Wednesday, July 11, 2012

Slippery Business - By Steve LeVine

Image of Slippery Business - By Steve LeVine

ExxonMobil is only a business, yet for a century and a half it has vexed, baffled, and unsettled us. Take Hannibal Lecter, Daniel Plainview, and Darth Vader, roll them into a single sinister character, and you start to grasp the feelings of generations of critics. "We need policy change on a global scale, and Exxon has been at the forefront of those blocking change," former Vice President Al Gore wrote a week ago on his blog.
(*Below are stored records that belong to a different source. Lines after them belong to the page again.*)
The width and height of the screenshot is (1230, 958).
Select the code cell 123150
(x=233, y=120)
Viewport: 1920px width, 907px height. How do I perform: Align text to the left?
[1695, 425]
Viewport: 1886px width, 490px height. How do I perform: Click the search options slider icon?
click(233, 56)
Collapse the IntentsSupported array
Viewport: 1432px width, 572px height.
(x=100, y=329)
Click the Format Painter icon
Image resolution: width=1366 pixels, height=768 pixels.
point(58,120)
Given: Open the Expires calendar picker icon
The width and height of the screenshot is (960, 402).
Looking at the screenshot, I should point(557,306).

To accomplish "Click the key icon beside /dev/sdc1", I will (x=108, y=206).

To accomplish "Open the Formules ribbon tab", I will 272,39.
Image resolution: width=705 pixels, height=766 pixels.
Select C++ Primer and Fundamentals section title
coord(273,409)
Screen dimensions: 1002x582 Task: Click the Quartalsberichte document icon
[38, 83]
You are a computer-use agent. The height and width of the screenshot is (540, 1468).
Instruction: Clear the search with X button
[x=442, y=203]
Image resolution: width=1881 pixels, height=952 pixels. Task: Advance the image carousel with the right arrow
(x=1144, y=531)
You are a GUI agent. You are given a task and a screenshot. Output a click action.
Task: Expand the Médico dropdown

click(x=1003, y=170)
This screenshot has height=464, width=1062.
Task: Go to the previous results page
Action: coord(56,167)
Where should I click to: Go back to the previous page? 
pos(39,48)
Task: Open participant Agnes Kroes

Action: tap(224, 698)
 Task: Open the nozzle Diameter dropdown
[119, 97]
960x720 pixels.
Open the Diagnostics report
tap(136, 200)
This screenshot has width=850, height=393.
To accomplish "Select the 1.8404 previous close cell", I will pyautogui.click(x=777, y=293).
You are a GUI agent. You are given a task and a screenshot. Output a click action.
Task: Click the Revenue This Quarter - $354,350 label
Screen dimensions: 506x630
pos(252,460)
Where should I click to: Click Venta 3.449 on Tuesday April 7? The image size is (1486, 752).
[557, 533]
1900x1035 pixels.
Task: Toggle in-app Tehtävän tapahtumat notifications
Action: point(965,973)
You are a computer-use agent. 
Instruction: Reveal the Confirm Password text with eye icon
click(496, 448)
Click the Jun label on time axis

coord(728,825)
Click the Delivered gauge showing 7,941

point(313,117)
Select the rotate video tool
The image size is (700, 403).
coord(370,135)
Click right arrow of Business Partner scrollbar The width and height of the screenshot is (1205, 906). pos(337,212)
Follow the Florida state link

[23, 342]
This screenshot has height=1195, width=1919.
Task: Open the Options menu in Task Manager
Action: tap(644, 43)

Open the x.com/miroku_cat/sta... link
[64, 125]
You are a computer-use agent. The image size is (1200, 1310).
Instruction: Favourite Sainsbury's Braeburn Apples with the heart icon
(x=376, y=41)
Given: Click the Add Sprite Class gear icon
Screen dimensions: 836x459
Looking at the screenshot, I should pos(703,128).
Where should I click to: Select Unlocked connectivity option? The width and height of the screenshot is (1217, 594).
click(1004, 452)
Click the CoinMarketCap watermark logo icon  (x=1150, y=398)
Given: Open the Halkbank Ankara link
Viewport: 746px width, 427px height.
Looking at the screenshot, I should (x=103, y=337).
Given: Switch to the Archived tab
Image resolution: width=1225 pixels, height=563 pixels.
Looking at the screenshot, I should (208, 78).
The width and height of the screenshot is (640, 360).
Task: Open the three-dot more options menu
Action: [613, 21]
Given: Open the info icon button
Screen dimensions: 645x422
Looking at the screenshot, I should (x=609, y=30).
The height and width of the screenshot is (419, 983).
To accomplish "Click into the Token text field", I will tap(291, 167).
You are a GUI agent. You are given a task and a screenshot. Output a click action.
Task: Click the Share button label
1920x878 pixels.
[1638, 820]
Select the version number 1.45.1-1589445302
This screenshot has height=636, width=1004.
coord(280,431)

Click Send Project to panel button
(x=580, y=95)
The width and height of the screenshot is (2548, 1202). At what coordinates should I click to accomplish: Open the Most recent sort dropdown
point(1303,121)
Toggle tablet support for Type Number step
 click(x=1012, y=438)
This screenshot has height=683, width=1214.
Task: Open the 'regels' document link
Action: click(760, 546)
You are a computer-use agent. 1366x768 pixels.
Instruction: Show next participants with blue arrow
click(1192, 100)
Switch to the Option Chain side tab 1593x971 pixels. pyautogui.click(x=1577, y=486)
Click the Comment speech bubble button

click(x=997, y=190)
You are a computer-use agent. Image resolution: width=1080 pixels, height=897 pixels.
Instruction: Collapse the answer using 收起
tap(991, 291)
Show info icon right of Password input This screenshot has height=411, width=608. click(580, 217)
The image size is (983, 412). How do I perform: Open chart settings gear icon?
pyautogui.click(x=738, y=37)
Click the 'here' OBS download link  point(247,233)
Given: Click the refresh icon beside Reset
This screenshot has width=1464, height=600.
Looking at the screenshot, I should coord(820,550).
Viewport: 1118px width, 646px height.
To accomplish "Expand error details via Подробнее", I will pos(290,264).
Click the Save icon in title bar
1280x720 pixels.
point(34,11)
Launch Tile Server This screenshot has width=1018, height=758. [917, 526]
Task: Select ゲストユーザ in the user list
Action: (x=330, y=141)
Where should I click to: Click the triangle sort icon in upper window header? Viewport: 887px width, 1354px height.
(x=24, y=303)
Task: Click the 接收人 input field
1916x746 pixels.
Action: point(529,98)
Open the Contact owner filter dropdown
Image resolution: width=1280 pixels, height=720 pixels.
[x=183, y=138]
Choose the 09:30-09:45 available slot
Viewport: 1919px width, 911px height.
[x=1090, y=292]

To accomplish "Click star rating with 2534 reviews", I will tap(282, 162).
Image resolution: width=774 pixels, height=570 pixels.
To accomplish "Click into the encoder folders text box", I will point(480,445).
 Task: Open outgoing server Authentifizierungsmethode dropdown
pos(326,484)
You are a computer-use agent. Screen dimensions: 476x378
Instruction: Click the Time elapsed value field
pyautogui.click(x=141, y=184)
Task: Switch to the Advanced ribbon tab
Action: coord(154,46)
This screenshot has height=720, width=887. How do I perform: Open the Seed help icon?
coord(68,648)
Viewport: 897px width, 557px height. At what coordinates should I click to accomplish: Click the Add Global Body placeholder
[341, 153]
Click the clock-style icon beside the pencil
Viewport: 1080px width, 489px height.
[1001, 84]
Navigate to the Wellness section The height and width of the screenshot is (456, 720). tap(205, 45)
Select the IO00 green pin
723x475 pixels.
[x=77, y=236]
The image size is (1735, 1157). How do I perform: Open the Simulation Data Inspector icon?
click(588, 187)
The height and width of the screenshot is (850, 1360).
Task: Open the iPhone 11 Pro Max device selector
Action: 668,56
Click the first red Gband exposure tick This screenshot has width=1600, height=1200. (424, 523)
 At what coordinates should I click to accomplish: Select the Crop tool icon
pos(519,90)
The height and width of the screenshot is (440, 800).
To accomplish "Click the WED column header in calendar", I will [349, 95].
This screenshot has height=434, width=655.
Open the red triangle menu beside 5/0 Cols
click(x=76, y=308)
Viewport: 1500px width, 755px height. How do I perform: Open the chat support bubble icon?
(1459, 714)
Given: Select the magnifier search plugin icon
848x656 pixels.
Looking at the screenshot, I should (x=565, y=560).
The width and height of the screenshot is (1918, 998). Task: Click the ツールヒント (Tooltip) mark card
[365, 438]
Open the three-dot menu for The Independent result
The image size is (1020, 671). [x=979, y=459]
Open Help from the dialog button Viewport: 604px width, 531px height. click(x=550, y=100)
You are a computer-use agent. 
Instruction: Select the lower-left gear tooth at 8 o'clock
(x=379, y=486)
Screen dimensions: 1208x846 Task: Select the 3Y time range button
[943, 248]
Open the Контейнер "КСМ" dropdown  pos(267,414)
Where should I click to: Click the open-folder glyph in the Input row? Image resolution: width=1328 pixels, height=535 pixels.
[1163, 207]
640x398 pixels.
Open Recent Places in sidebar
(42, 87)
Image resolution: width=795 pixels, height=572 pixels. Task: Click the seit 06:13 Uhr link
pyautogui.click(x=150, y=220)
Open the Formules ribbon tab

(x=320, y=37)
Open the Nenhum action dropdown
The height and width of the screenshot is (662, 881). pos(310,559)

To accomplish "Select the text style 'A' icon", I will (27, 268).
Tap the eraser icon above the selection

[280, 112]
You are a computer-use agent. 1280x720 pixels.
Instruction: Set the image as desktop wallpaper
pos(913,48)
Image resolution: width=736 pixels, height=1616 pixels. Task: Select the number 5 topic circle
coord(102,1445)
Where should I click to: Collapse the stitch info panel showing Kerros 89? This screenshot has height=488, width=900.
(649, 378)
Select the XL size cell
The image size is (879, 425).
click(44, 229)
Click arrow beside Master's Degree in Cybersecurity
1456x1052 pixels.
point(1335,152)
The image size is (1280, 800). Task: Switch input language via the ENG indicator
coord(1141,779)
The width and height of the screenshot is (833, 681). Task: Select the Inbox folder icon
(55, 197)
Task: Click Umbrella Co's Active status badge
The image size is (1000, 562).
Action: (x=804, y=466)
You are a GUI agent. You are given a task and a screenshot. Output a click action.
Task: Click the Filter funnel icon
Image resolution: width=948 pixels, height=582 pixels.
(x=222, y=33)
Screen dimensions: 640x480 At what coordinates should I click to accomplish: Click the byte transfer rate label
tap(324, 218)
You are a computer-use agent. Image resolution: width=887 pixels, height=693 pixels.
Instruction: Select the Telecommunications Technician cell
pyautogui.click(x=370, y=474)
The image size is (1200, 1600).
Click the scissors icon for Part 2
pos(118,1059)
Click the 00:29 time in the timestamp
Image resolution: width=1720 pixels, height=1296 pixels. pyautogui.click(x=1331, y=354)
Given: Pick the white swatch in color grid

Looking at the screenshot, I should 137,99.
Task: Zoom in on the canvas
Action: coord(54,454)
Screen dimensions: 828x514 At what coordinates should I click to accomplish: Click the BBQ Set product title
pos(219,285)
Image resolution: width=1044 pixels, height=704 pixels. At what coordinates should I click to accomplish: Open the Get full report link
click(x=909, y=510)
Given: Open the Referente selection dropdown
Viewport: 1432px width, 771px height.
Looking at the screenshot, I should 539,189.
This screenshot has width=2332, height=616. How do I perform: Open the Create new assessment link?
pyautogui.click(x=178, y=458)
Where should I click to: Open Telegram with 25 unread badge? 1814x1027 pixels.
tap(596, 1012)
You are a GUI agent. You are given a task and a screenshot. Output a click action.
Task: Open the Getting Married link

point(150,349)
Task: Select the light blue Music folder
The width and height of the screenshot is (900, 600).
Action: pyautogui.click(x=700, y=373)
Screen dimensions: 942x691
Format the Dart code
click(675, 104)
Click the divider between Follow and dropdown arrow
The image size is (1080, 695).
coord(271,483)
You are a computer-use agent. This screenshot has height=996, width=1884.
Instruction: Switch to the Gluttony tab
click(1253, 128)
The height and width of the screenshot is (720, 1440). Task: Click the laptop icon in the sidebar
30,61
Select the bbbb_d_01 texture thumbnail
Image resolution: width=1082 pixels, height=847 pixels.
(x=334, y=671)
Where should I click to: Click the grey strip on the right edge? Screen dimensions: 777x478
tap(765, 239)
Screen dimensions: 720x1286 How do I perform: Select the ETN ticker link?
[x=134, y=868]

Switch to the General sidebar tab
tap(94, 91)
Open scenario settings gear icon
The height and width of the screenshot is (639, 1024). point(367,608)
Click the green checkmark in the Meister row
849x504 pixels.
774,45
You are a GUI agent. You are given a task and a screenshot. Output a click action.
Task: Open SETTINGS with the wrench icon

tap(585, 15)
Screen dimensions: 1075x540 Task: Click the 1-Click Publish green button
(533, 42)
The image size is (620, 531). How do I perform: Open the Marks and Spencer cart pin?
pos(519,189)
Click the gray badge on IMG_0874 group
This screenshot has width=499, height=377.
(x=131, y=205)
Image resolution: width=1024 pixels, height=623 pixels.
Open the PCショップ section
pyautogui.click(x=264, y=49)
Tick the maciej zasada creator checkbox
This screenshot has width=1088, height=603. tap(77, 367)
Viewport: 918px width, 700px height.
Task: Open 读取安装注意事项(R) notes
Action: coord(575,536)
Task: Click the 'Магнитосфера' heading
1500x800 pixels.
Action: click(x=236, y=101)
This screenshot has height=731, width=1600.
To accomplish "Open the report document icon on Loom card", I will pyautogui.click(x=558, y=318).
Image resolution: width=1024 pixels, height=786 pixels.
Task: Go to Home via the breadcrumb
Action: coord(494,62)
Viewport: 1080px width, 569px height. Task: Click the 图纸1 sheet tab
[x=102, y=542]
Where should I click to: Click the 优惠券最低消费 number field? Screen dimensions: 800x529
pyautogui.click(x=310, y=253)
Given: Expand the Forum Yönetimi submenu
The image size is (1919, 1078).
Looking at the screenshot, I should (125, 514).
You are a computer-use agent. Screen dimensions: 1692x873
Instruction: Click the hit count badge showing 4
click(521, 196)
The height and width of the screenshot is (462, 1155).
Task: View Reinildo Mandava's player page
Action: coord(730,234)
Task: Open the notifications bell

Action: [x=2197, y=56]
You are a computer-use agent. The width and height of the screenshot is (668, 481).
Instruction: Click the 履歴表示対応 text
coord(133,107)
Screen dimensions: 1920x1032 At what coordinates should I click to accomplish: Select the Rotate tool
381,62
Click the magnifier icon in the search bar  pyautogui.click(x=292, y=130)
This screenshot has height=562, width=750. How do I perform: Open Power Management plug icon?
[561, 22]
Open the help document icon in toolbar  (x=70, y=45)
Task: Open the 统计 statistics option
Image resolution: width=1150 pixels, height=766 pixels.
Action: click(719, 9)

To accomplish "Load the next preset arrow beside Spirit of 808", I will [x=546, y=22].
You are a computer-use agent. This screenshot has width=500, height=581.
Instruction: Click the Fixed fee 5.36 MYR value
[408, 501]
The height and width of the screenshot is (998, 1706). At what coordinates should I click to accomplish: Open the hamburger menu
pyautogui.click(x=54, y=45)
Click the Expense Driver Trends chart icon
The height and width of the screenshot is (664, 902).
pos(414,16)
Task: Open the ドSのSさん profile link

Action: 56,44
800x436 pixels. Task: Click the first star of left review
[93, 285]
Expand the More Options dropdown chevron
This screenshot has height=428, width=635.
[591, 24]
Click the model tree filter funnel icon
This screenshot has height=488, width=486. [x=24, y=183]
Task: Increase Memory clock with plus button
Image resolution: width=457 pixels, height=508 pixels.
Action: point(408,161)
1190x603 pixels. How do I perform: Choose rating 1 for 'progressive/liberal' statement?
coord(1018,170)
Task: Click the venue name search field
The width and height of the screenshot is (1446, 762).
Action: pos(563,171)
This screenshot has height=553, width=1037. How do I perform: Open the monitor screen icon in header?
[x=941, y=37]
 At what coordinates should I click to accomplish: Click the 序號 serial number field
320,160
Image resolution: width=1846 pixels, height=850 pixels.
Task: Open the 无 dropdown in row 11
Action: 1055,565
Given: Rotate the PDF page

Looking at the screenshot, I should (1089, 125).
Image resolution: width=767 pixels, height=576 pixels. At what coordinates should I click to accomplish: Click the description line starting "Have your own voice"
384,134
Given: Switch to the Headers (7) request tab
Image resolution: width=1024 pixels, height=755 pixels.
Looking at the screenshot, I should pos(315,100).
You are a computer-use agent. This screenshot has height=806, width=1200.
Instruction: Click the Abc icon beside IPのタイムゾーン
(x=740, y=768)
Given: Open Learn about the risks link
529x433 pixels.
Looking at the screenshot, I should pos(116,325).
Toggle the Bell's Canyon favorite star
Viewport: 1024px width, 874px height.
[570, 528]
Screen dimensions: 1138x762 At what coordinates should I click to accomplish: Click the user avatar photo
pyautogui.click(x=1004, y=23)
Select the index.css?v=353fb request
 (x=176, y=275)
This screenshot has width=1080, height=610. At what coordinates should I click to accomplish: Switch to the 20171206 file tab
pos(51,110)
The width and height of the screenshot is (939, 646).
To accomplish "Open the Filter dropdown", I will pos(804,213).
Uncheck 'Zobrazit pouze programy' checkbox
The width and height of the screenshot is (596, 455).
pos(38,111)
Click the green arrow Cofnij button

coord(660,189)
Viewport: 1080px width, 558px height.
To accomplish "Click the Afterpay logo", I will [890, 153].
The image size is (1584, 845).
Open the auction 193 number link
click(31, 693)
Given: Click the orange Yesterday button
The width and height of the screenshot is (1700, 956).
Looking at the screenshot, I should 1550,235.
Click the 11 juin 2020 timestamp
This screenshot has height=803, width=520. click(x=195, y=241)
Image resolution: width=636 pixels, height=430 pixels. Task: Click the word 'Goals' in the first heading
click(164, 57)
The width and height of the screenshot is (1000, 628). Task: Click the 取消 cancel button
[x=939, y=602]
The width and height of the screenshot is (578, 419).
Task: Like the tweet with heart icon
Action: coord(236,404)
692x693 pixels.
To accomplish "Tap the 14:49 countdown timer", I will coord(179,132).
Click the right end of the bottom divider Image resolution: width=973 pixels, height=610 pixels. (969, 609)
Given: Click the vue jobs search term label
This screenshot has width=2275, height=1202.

But why? There are its outsized profits, of course -- $41.1 billion last year alone -- plus the remarkably enduring heartless persona of John D. Rockefeller, its founder in the old Standard Oil days. But Gilded Age ruthlessness and success in the contemporary capitalist West do not sufficiently explain the shadow that ExxonMobil seems still to cast on our collective imagination. After all, today's Apple is bigger than ExxonMobil, and the last of the robber barons have been dead for the better part of a century.

Enter a surprising and trenchant new decipherer of our confounded anxiety: Rex Tillerson, boss of the oil giant. Since becoming CEO six years ago, Tillerson has muddled the company's traditional image with a polished and deliberate nuance that seems to project caring. He has been "cautious, genial, accommodating and eager to soften [the company's] hard edges," Steve Coll, the author of Private Empire, a new book on ExxonMobil, told me.

But two weeks ago, the mild-mannered, pin-striped executive seemed to abruptly throw caution to the wind. In a speech before the elite Council on Foreign Relations (CFR) in New York, he suggested that Americans suck it up and adapt to global warming. "We have spent our entire existence adapting, OK? So we will adapt to this," Tillerson said in reply to a question from the audience. "Changes to weather patterns that move crop production areas around -- we'll adapt to that. It's an engineering problem, and it has engineering solutions." For starters, Tillerson said, ExxonMobil had set out to educate the "illiterate" public as to the facts, and move them away from the purveyors of "manufactured fear."

At once, we are back to the Exxon we once knew.

What got into the "cautious" Tillerson is a question between him, his board, and their shareholders. But conspiracy theories are unnecessary to explain the resulting nervousness of critics: As Coll's book describes, Tillerson's predecessor as CEO, Lee Raymond, declared war on efforts to restrain CO2 emissions, spending millions of dollars of company money starting in the late 1990s to fund writers and think tanks that cast doubt on climate science. The cash went directly from ExxonMobil's public affairs unit and was channeled through the American Petroleum Institute, the industry's lobbying arm in Washington, D.C., Coll writes, and it managed to help roil four decades of U.S. environmental politics.